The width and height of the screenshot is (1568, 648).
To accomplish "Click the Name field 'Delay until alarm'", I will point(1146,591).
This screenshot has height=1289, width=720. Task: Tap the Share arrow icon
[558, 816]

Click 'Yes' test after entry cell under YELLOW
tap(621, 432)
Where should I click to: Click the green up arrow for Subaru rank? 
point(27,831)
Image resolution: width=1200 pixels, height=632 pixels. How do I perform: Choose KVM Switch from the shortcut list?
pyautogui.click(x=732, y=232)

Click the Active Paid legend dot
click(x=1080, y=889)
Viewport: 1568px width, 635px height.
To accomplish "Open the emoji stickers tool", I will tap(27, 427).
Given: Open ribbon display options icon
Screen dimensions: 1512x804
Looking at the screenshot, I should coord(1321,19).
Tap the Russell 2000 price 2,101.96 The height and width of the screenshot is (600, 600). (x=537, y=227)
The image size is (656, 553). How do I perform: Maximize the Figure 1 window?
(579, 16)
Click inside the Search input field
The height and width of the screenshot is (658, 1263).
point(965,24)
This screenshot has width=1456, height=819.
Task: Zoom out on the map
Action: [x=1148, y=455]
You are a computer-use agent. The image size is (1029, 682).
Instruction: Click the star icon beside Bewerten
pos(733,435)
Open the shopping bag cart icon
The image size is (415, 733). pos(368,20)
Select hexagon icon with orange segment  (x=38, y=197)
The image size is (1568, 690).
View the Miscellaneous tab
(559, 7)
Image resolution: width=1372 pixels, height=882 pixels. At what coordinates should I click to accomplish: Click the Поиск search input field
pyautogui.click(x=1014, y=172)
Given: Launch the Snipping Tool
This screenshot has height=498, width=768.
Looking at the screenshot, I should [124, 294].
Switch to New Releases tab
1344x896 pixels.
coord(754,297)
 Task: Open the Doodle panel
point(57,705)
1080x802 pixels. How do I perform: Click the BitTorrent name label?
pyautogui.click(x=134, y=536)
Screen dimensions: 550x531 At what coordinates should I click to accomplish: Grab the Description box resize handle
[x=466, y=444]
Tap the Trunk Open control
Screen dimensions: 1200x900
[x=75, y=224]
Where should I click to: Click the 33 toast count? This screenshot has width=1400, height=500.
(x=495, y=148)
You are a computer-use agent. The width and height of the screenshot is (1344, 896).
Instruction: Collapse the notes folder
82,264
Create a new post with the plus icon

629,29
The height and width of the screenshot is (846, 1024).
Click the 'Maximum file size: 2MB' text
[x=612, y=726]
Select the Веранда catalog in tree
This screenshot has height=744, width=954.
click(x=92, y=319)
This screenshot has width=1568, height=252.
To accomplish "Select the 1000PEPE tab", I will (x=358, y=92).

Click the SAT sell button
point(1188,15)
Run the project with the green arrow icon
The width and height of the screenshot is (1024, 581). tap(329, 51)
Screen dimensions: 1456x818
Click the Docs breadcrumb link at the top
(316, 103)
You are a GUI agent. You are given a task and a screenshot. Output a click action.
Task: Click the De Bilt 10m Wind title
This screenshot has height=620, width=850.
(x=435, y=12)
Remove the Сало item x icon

====

▶ **What you should do**
Reproduce the data above word for word, starting with the line that contains "Given: Launch the Snipping Tool" and going on through the end of the data.

▶ **Final result**
Given: Launch the Snipping Tool
This screenshot has height=498, width=768.
Looking at the screenshot, I should [124, 294].
Switch to New Releases tab
1344x896 pixels.
coord(754,297)
 Task: Open the Doodle panel
point(57,705)
1080x802 pixels. How do I perform: Click the BitTorrent name label?
pyautogui.click(x=134, y=536)
Screen dimensions: 550x531 At what coordinates should I click to accomplish: Grab the Description box resize handle
[x=466, y=444]
Tap the Trunk Open control
Screen dimensions: 1200x900
[x=75, y=224]
Where should I click to: Click the 33 toast count? This screenshot has width=1400, height=500.
(x=495, y=148)
You are a computer-use agent. The width and height of the screenshot is (1344, 896).
Instruction: Collapse the notes folder
82,264
Create a new post with the plus icon

629,29
The height and width of the screenshot is (846, 1024).
Click the 'Maximum file size: 2MB' text
[x=612, y=726]
Select the Веранда catalog in tree
This screenshot has height=744, width=954.
click(x=92, y=319)
This screenshot has width=1568, height=252.
To accomplish "Select the 1000PEPE tab", I will (x=358, y=92).

Click the SAT sell button
point(1188,15)
Run the project with the green arrow icon
The width and height of the screenshot is (1024, 581). tap(329, 51)
Screen dimensions: 1456x818
Click the Docs breadcrumb link at the top
(316, 103)
You are a GUI agent. You are given a task and a screenshot. Output a click action.
Task: Click the De Bilt 10m Wind title
This screenshot has height=620, width=850.
(x=435, y=12)
Remove the Сало item x icon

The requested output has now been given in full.